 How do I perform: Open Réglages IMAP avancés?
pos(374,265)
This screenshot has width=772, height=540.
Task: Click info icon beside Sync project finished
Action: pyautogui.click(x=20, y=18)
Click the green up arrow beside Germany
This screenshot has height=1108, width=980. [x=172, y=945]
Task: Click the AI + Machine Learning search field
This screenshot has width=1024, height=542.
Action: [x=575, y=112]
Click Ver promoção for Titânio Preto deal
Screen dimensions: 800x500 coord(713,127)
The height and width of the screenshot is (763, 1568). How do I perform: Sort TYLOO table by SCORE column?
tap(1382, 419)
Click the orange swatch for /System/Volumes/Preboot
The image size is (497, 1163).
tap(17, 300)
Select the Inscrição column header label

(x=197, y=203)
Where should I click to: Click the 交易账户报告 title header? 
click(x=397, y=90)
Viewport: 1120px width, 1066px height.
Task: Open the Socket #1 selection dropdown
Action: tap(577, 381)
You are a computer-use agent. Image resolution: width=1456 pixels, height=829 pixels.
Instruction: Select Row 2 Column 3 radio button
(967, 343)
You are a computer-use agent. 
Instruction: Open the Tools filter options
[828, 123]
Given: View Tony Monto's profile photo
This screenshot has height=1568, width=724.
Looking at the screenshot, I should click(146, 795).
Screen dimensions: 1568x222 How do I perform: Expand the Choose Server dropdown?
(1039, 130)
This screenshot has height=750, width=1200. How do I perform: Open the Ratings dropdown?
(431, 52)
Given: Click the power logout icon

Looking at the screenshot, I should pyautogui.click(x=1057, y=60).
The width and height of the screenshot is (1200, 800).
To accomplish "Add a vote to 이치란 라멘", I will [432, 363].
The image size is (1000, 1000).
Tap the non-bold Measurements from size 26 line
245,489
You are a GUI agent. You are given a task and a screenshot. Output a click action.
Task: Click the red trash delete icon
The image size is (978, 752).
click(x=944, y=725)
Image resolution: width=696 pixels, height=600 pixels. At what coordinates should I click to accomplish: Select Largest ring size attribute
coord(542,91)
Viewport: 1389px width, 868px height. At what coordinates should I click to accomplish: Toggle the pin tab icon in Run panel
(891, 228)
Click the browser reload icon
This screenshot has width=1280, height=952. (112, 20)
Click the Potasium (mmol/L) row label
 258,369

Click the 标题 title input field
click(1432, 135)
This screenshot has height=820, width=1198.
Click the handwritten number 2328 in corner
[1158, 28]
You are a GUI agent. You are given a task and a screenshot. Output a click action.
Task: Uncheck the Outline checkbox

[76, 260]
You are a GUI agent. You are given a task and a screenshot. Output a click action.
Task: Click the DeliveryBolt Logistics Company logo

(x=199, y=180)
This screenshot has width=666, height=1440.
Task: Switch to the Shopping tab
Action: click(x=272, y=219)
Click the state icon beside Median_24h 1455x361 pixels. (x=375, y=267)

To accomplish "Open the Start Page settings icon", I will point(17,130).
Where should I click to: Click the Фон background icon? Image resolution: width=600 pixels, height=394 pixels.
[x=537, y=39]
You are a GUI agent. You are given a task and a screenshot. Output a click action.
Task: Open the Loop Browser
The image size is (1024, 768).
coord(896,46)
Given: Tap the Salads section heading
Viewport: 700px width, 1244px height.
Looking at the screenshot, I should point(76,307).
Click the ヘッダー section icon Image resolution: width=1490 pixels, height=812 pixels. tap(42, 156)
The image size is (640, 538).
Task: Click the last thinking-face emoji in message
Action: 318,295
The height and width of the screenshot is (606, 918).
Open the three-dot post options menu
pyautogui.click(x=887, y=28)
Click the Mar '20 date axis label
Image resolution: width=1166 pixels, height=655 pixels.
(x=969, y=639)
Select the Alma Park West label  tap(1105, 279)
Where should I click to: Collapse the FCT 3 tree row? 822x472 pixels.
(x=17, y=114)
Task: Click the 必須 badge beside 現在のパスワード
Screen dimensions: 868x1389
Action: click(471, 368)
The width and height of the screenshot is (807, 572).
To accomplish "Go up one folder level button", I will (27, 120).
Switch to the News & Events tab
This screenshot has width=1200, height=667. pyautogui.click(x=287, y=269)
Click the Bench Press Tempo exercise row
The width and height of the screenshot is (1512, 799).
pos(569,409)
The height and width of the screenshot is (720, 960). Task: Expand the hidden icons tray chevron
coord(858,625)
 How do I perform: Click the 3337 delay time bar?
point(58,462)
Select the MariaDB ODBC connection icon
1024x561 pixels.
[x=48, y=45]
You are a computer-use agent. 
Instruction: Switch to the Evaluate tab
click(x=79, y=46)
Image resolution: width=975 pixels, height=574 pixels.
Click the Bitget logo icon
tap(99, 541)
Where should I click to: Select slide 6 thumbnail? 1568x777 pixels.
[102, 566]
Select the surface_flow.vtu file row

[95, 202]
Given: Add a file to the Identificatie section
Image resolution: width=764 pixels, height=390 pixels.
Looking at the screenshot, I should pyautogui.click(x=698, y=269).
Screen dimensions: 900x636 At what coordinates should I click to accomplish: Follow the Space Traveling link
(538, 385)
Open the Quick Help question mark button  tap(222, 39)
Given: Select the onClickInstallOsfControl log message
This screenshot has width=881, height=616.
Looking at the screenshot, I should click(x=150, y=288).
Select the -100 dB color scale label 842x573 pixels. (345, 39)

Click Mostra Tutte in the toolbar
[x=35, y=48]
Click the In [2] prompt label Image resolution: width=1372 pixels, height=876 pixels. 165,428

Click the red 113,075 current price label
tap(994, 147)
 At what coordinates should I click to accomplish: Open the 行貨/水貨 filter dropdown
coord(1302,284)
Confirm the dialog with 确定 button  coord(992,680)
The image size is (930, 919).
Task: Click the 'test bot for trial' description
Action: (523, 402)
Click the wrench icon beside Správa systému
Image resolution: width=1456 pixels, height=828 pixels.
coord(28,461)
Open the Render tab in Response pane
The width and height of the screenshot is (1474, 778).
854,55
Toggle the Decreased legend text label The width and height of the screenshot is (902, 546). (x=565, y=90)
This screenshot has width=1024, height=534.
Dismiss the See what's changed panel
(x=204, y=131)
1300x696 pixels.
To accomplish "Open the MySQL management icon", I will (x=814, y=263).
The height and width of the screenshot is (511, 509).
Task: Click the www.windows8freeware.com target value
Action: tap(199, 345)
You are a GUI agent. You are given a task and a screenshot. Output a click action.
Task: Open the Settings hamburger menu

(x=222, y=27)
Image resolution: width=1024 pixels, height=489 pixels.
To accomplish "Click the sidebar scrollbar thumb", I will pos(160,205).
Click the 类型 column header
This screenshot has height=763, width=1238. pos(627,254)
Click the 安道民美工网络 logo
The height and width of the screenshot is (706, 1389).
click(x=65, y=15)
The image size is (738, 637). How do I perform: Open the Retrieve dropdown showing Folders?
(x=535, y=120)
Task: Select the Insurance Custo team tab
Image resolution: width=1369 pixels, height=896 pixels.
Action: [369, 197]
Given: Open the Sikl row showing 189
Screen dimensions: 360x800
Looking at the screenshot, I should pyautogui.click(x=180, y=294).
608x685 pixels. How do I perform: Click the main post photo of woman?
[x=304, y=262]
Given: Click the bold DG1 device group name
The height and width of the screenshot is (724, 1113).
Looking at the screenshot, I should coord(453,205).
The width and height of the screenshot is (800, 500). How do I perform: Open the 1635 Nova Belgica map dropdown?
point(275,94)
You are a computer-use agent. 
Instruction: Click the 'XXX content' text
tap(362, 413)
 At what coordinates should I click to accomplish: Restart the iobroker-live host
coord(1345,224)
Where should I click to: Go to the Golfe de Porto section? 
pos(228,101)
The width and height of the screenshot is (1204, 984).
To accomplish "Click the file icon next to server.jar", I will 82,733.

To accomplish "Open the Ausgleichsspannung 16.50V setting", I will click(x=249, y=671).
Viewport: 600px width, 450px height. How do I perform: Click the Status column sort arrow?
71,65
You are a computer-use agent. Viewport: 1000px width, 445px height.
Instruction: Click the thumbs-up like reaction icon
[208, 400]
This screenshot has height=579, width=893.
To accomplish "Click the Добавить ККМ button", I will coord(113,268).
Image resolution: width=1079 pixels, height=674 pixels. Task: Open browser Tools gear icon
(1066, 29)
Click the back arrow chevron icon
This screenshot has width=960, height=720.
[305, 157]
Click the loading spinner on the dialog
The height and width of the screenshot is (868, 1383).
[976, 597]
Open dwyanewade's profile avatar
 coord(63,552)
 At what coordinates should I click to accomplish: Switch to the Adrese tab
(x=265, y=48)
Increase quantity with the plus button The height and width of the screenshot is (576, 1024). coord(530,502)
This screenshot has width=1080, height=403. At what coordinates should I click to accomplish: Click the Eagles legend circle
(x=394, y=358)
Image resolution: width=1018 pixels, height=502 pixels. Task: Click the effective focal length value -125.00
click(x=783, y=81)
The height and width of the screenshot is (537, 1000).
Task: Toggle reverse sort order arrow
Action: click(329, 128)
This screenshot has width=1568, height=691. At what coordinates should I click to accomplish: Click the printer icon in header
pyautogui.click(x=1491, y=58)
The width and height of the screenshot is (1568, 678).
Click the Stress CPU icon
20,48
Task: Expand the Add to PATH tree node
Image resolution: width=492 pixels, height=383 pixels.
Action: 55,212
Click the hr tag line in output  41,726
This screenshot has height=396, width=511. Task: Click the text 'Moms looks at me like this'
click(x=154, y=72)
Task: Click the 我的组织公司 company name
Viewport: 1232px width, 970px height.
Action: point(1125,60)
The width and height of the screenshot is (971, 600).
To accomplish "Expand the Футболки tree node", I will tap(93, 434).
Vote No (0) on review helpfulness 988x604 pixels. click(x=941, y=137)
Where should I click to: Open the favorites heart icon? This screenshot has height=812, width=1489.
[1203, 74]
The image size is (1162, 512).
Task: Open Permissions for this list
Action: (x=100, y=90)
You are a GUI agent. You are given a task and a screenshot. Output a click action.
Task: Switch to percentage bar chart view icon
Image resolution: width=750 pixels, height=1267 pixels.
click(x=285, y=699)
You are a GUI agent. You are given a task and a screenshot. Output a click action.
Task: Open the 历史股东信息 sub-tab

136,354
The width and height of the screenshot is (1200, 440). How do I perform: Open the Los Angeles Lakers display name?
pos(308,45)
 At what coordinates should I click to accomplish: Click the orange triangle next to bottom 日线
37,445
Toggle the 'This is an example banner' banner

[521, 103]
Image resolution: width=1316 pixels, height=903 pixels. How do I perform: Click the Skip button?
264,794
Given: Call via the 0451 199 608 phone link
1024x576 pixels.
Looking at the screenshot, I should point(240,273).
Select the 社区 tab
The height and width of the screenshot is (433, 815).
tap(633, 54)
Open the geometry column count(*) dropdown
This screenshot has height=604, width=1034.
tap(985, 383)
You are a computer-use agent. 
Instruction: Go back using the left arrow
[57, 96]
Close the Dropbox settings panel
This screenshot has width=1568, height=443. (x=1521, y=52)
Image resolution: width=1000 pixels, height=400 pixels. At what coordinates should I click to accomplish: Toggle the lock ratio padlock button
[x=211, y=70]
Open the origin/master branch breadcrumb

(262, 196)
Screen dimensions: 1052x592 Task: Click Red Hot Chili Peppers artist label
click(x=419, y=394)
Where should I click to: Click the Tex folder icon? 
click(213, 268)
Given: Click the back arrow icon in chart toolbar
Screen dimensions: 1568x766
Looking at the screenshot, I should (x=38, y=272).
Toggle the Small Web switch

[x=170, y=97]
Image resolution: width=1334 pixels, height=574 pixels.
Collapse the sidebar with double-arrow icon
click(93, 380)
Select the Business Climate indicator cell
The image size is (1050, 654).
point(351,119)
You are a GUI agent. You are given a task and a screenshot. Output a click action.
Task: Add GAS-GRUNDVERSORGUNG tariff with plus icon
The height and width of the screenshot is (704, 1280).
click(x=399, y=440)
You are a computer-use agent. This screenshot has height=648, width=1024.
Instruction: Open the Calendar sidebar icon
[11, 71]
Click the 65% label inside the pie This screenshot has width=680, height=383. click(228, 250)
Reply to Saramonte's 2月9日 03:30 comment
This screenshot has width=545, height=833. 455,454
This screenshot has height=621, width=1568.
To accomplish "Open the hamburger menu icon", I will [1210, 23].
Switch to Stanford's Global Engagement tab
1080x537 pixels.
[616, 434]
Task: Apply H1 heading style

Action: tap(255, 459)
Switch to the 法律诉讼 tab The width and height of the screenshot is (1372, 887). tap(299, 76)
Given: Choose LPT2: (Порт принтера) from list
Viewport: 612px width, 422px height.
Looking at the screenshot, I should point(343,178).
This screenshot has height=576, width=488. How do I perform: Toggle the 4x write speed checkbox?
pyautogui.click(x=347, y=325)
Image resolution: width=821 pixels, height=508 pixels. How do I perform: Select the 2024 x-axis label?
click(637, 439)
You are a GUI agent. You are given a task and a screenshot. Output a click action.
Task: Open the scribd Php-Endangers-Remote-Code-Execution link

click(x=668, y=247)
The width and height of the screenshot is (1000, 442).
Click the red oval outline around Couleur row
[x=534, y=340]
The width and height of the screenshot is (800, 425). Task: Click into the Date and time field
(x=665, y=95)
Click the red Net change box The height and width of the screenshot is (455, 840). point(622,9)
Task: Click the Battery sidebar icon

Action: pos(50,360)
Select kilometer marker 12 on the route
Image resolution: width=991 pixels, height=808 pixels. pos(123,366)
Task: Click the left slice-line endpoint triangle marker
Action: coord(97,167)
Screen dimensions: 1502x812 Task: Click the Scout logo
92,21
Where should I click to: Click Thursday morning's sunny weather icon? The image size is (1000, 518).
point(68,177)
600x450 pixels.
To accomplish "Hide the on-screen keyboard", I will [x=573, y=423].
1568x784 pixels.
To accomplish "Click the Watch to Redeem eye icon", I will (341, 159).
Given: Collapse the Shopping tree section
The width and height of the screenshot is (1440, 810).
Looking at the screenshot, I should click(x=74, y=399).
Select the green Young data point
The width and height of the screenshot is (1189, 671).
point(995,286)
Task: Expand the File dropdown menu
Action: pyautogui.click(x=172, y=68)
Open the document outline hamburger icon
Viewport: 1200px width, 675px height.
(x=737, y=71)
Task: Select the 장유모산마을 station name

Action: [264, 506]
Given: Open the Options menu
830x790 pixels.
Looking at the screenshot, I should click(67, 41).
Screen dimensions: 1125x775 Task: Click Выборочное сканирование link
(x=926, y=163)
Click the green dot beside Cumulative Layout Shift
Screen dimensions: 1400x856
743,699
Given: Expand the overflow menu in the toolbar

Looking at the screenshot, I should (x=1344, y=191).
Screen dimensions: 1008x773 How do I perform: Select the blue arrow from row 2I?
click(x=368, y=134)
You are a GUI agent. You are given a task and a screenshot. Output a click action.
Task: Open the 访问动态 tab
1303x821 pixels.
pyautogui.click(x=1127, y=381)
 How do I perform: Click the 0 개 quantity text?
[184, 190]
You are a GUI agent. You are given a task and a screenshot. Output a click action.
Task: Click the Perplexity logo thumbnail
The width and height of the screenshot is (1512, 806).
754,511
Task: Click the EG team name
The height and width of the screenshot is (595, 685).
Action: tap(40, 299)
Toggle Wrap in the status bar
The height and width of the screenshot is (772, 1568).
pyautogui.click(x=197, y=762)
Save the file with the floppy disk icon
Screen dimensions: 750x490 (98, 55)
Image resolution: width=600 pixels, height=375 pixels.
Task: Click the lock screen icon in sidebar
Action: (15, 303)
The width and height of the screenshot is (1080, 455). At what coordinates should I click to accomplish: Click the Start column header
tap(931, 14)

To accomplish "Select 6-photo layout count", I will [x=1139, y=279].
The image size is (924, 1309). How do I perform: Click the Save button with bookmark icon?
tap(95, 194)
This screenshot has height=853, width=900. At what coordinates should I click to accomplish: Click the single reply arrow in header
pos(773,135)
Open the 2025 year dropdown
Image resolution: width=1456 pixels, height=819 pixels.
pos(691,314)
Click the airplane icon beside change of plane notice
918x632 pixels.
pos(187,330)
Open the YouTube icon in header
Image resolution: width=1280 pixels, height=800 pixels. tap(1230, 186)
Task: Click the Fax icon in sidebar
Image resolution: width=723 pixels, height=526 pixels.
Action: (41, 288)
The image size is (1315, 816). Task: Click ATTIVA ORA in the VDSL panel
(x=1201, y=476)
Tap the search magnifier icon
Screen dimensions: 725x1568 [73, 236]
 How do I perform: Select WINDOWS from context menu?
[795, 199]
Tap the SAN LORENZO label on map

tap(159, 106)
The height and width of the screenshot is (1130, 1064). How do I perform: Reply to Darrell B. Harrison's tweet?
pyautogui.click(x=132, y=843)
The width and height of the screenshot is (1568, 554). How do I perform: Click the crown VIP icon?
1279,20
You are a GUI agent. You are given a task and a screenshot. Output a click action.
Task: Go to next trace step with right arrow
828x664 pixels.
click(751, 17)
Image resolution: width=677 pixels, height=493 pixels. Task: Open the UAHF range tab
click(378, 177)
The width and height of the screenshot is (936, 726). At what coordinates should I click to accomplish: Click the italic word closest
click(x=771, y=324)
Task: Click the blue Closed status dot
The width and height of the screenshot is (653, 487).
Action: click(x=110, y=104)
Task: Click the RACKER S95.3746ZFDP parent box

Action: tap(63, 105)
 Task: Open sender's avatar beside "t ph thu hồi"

=-=-=-=-=

TASK STATEMENT: Could you set down, exactly as written, the lines above between the one holding "600x450 pixels." and the one holding "Given: Open the Options menu", inclusive, and nothing more?

YOUR SOLUTION:
600x450 pixels.
To accomplish "Hide the on-screen keyboard", I will [x=573, y=423].
1568x784 pixels.
To accomplish "Click the Watch to Redeem eye icon", I will (341, 159).
Given: Collapse the Shopping tree section
The width and height of the screenshot is (1440, 810).
Looking at the screenshot, I should click(x=74, y=399).
Select the green Young data point
The width and height of the screenshot is (1189, 671).
point(995,286)
Task: Expand the File dropdown menu
Action: pyautogui.click(x=172, y=68)
Open the document outline hamburger icon
Viewport: 1200px width, 675px height.
(x=737, y=71)
Task: Select the 장유모산마을 station name

Action: [264, 506]
Given: Open the Options menu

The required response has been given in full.